### SHORT TASK A
Can you echo, word for word, the part of the traffic signal priority text below that opens with the words containing "What is disclosed" and closes with "the scope of this application."?

The method and the related apparatus provided in the embodiments of this application are described with reference to method flowcharts and/or schematic diagrams of structures provided in the embodiments of this application. Specifically, computer program instructions may be used to implement each process and/or each block in the method flowcharts and/or the schematic diagrams of structures and a combination of a process and/or a block in the flowcharts and/or the block diagrams. These computer program instructions may be provided to a general-purpose computer, a dedicated computer, an embedded processor, or a processor of another programmable application display device to generate a machine, so that the instructions executed by the computer or the processor of the another programmable application display device generate an apparatus for implementing a specific function in one or more processes in the flowcharts and/or in one or more blocks in the schematic diagrams of structures. These computer program instructions may alternatively be stored in a computer-readable memory that can instruct a computer or another programmable application display device to work in a specific manner, so that the instructions stored in the computer-readable memory generate an artifact that includes an instruction apparatus. The instruction apparatus implements a specific function in one or more procedures in the flowcharts and/or in one or more blocks in the schematic diagrams of structures. These computer program instructions may also be loaded onto a computer or another programmable application display device, so that a series of operations are performed on the computer or the another programmable device, thereby generating computer-implemented processing. Therefore, the instructions executed on the computer or the another programmable device provide steps for implementing a specific function in one or more processes in the flowcharts and/or in one or more blocks in the schematic structural diagrams.
What is disclosed above is merely exemplary embodiments of this application, and certainly is not intended to limit the protection scope of this application. Therefore, equivalent variations made in accordance with the claims of this application shall fall within the scope of this application.
Claims
1. A traffic control method, performed by a first road side unit of a first intersection, the method comprising:
- generating a first signal priority request packet, the first signal priority request packet comprising N signal priority requests, N being a positive integer greater than or equal to 1, and when N is greater than 1, the N signal priority requests being configured to indicate signal priority requests initiated by a same type of vehicles at different entrances of the first intersection, or signal priority requests initiated by different types of vehicles in different entrance directions of the first intersection, or signal priority requests initiated by different types of vehicles at a same entrance of the first intersection, or signal priority requests initiated by a same type of vehicles at a same entrance of the first intersection;
- transmitting the first signal priority request packet; and
- receiving a first signal priority response packet returned for the first signal priority request packet, the first signal priority response packet comprising N signal priority responses respectively for the N signal priority requests, and the N signal priority responses comprising information configured to indicate a first road traffic signal control machine of the first intersection to control a traffic management and control device of the first intersection.
2. The method according to claim 1, wherein each signal priority request comprises entrance information and request priority manner information of the first intersection.
3. The method according to claim 1, wherein each signal priority request further comprises at least one of request priority level information, request priority duration information, vehicle type information, vehicle location information, information about a distance between a vehicle and the first intersection, information about estimated arrival time at which a vehicle arrives at the first intersection, and information about a quantity of passengers on a vehicle.
4. The method according to claim 1, wherein the first signal priority request packet further comprises an object identifier of the first signal priority request packet; and
- the object identifier is configured to indicate that the first signal priority request packet is configured to describe the signal priority request reported by a vehicle.

### SHORT TASK B
Would you duplicate the rows below verbatim, from the first row through the line that contains "pyautogui.click(x=62, y=38)", with both ends included?

### GIVEN DATA

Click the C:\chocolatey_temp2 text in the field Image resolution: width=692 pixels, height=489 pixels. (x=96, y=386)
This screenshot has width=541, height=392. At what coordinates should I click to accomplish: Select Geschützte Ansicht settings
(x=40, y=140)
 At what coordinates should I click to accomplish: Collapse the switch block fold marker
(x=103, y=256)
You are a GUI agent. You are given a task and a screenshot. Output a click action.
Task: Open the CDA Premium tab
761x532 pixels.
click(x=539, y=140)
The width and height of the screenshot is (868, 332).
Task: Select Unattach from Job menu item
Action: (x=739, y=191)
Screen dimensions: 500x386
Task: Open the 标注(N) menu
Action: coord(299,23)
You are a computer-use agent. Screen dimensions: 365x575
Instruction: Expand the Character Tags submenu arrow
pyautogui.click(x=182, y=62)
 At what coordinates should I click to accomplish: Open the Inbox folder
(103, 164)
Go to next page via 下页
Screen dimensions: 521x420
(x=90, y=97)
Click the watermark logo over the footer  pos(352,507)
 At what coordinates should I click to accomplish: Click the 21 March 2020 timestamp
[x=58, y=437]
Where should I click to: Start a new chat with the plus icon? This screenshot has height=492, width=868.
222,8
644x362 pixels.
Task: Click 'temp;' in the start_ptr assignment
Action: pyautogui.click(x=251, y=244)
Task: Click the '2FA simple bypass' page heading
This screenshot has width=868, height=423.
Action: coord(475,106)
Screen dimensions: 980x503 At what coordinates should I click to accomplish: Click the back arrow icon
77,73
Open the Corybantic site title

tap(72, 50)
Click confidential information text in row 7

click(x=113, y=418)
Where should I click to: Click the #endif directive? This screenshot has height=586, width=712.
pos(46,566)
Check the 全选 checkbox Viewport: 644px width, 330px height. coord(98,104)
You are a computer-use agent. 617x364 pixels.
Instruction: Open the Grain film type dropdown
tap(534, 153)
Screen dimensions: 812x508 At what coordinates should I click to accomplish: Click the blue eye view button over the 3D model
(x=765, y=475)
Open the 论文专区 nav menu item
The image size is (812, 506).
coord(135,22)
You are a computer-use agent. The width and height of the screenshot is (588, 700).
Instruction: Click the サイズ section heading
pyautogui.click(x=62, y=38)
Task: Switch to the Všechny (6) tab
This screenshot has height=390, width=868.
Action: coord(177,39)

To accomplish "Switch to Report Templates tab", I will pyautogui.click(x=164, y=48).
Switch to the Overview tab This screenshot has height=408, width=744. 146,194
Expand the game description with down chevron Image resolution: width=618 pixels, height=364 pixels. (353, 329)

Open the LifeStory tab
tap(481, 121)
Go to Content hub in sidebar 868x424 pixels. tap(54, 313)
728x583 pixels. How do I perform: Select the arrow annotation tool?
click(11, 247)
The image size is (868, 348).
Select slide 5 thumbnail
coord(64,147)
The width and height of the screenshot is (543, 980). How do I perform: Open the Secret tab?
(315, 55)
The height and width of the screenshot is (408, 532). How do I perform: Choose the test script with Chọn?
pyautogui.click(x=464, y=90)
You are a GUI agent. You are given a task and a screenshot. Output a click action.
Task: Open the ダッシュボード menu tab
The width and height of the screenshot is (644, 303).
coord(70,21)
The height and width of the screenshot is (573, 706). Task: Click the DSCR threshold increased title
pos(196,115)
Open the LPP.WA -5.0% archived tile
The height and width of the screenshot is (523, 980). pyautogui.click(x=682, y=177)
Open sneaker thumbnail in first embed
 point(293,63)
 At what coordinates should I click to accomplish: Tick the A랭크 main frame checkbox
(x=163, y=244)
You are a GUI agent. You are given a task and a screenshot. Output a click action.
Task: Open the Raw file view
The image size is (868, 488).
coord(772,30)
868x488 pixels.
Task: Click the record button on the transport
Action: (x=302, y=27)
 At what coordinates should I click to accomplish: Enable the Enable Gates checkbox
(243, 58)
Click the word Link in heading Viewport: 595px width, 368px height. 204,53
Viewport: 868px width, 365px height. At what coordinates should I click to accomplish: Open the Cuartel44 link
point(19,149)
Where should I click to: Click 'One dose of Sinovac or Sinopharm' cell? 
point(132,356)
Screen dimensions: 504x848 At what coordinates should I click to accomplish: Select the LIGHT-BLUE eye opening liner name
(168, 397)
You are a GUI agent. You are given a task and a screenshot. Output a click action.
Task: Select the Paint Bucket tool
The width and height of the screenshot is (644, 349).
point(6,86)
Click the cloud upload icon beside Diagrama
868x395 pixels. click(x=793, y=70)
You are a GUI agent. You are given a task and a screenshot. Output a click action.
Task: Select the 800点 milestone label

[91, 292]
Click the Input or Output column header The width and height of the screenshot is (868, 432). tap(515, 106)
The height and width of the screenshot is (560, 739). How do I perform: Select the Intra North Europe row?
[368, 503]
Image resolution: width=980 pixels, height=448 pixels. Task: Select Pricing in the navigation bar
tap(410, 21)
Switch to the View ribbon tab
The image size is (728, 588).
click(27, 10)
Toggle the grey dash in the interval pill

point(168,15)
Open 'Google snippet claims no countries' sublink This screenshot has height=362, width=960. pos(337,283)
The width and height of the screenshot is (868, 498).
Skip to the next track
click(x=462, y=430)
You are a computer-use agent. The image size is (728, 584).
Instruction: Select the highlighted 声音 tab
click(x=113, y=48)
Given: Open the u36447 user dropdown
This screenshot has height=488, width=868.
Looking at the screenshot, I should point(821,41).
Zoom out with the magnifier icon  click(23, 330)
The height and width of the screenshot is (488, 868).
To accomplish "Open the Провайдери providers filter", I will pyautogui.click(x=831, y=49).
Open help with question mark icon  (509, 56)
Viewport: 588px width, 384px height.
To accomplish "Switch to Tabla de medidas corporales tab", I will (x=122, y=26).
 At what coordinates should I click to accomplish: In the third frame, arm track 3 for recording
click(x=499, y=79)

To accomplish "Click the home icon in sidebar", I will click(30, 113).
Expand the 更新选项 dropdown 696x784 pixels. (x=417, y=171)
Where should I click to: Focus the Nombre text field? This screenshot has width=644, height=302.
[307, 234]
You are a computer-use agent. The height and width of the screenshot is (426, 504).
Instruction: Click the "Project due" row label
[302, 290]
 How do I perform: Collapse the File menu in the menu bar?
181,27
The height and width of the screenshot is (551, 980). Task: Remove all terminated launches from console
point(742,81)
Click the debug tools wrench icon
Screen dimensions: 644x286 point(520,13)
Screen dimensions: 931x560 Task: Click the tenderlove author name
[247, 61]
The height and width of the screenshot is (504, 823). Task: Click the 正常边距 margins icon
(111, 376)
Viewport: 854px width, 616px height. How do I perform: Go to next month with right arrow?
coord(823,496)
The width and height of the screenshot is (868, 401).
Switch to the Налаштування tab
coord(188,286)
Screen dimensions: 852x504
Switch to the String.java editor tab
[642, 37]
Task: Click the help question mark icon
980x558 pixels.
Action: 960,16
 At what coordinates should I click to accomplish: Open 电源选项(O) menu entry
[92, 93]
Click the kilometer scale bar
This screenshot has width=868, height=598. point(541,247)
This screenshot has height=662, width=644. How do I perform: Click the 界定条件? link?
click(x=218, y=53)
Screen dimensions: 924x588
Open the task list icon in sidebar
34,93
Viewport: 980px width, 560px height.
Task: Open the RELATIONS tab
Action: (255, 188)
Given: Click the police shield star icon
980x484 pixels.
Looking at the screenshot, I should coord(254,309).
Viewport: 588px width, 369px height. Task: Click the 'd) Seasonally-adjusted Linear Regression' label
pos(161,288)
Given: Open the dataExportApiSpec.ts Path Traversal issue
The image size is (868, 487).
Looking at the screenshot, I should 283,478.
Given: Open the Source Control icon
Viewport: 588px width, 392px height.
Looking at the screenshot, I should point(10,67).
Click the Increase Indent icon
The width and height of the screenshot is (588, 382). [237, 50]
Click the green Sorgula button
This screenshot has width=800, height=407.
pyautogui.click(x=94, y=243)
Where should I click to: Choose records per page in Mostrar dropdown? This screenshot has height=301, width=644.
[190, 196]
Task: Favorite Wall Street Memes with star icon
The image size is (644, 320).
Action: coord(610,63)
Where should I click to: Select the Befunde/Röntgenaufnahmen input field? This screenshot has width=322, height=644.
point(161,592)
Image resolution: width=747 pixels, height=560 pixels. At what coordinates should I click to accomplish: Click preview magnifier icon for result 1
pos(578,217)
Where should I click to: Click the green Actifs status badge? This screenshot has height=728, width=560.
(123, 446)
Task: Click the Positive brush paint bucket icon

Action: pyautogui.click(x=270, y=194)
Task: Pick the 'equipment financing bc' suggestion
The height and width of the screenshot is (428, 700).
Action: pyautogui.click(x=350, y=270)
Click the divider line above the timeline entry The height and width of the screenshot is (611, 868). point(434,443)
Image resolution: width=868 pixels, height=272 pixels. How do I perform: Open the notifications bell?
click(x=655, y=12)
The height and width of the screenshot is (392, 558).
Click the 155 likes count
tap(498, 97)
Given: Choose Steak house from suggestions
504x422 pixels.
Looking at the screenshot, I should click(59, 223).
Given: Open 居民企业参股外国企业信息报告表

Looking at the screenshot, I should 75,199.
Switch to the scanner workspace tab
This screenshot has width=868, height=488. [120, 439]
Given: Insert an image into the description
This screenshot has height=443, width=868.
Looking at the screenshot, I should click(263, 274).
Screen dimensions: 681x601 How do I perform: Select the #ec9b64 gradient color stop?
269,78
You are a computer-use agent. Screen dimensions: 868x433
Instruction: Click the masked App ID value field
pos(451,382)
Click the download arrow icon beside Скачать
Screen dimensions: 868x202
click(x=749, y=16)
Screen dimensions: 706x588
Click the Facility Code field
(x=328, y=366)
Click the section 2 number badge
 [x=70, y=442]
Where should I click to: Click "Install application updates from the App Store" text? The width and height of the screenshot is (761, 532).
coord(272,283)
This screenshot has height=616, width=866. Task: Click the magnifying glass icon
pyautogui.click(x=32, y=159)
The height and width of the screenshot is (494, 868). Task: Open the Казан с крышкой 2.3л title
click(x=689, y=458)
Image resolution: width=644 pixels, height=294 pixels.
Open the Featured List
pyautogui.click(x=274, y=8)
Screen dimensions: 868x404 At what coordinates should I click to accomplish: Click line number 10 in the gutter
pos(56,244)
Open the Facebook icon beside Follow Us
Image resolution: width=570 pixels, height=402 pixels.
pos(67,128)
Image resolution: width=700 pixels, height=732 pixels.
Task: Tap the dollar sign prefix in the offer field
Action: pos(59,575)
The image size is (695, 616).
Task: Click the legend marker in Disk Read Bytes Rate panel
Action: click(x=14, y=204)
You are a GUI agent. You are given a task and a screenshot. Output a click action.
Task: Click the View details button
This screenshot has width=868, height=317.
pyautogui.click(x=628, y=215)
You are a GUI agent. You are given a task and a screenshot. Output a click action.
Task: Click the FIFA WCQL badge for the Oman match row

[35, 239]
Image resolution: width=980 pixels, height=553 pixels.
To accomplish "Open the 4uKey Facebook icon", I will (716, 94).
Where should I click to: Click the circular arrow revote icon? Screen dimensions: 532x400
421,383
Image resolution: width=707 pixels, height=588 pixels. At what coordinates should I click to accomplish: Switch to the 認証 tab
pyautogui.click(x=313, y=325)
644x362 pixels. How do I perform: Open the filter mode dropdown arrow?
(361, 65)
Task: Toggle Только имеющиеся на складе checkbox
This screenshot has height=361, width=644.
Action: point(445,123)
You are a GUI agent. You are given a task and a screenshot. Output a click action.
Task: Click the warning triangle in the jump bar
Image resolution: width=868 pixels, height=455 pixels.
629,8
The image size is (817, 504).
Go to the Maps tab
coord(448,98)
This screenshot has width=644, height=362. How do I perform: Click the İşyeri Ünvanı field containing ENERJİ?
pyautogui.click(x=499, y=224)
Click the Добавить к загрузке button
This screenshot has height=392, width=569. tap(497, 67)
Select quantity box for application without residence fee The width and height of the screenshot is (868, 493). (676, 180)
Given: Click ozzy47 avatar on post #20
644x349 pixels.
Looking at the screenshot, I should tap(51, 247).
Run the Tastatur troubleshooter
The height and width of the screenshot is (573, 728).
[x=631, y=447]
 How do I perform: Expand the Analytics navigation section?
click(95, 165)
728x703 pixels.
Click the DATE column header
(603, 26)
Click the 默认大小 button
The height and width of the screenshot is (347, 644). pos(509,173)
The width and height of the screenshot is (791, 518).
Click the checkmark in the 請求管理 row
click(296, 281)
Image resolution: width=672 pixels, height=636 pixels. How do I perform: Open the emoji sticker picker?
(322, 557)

### RESPONSE A
What is disclosed above is merely exemplary embodiments of this application, and certainly is not intended to limit the protection scope of this application. Therefore, equivalent variations made in accordance with the claims of this application shall fall within the scope of this application.

### RESPONSE B
Click the C:\chocolatey_temp2 text in the field Image resolution: width=692 pixels, height=489 pixels. (x=96, y=386)
This screenshot has width=541, height=392. At what coordinates should I click to accomplish: Select Geschützte Ansicht settings
(x=40, y=140)
 At what coordinates should I click to accomplish: Collapse the switch block fold marker
(x=103, y=256)
You are a GUI agent. You are given a task and a screenshot. Output a click action.
Task: Open the CDA Premium tab
761x532 pixels.
click(x=539, y=140)
The width and height of the screenshot is (868, 332).
Task: Select Unattach from Job menu item
Action: (x=739, y=191)
Screen dimensions: 500x386
Task: Open the 标注(N) menu
Action: coord(299,23)
You are a computer-use agent. Screen dimensions: 365x575
Instruction: Expand the Character Tags submenu arrow
pyautogui.click(x=182, y=62)
 At what coordinates should I click to accomplish: Open the Inbox folder
(103, 164)
Go to next page via 下页
Screen dimensions: 521x420
(x=90, y=97)
Click the watermark logo over the footer  pos(352,507)
 At what coordinates should I click to accomplish: Click the 21 March 2020 timestamp
[x=58, y=437]
Where should I click to: Start a new chat with the plus icon? This screenshot has height=492, width=868.
222,8
644x362 pixels.
Task: Click 'temp;' in the start_ptr assignment
Action: pyautogui.click(x=251, y=244)
Task: Click the '2FA simple bypass' page heading
This screenshot has width=868, height=423.
Action: coord(475,106)
Screen dimensions: 980x503 At what coordinates should I click to accomplish: Click the back arrow icon
77,73
Open the Corybantic site title

tap(72, 50)
Click confidential information text in row 7

click(x=113, y=418)
Where should I click to: Click the #endif directive? This screenshot has height=586, width=712.
pos(46,566)
Check the 全选 checkbox Viewport: 644px width, 330px height. coord(98,104)
You are a computer-use agent. 617x364 pixels.
Instruction: Open the Grain film type dropdown
tap(534, 153)
Screen dimensions: 812x508 At what coordinates should I click to accomplish: Click the blue eye view button over the 3D model
(x=765, y=475)
Open the 论文专区 nav menu item
The image size is (812, 506).
coord(135,22)
You are a computer-use agent. The width and height of the screenshot is (588, 700).
Instruction: Click the サイズ section heading
pyautogui.click(x=62, y=38)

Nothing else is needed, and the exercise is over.